Vous avez également une activité d’enseignant. A ce titre, vous nous avez confié lors d’une rencontre que vous aviez perdu tous vos élèves apprentis-chanteurs avec le Covid. Sur cet aspect, sortez-vous du tunnel ?

Avant la pandémie, j’ai commencé à donner plusieurs cours de chants particuliers, principalement pour de l’initiation, mais toujours avec un contrat à temps plein à côté. Avec la Covid, l’exercice d’une pratique artistique professionnelle ou amateur était impossible. Avec le Gyptis nous avons, dès que possible, organisé des répétitions et concerts mais l’activité globale était fortement ralentie. Mes élèves ont pratiquement tous arrêté de venir me voir. Actuellement, j’ai quelques élèves réguliers, les autres découvrant cette discipline avec moi. Je continuerai à donner des cours de chant, ne serait-ce que pour travailler différemment. En effet, les élèves que j’ai eus auparavant m’ont rarement sollicité pour du chant lyrique et les demandes ont été assez variées, allant de la technique de chant de variété à la technique de récitation coranique, en passant par un travail de rééducation pour les voix qui muent, suite à une volonté de changement. C’est surprenant, mais cela permet aussi de sortir de sa zone de confort et de remettre en question sa pratique. Ayant d’autres priorités, je privilégie la qualité des cours à la quantité, je ne pense pas être prêt à accepter n’importe qui pour subvenir à mes besoins.

 

Vous êtres intéressé par la sociologie. Celle de la musique vous concerne–t-elle particulièrement ?

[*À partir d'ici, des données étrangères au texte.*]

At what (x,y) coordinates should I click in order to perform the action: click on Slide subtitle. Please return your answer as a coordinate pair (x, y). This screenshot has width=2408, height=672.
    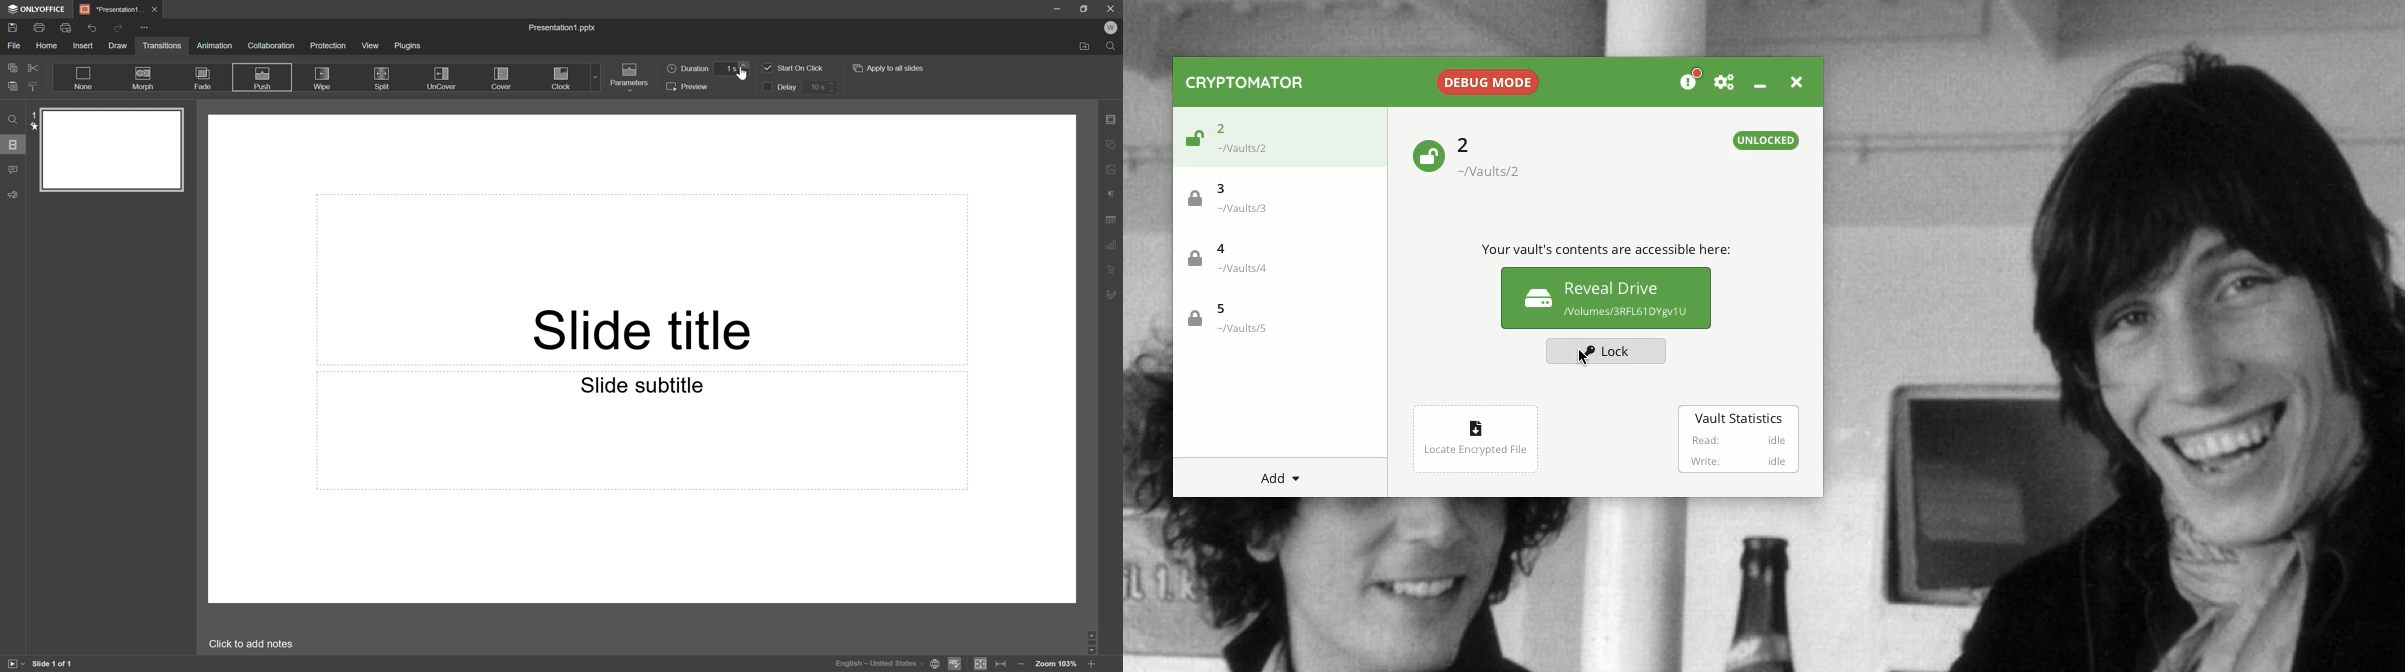
    Looking at the image, I should click on (641, 387).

Effectivement, j’ai découvert la sociologie il y a quelques années et depuis je ne lis plus que ça ! Je souhaite d’ailleurs, pour m’enrichir, obtenir un Master 2 en sociologie. Bien entendu, c’est au sens large que cette discipline m’intéresse. En réalité, je pense que cette science m’a immédiatement captivé, puisque qu’elle est à l’image de mon parcours : éclectique, tout en étant uniforme. Allez savoir pourquoi j’ai toujours voulu comprendre l’humain, et l’art peut finalement se résumer par : un moment qui réunit des humains qui ont travaillé et d’autres qui viennent observer le travail. Donc la sociologie de la musique sera une phase obligatoire pour élargir encore mes connaissances. Pour autant je ne souhaite pas me spécialiser. Je ne sais pas sous quelle forme mon projet d’enfance verra le jour, cependant je suis certain de vouloir enseigner, et ce depuis le plus jeune âge. Les maîtres japonais me fascinent et je rêve d’en devenir un. Pour l’instant, aucune structure pédagogique ne réussit à réunir les valeurs importantes qui me semblent indispensable à la transmission d’un savoir. Pour l’instant, je donne des cours de chant dans mon modeste et charmant salon, qui est en quelque sorte mon laboratoire.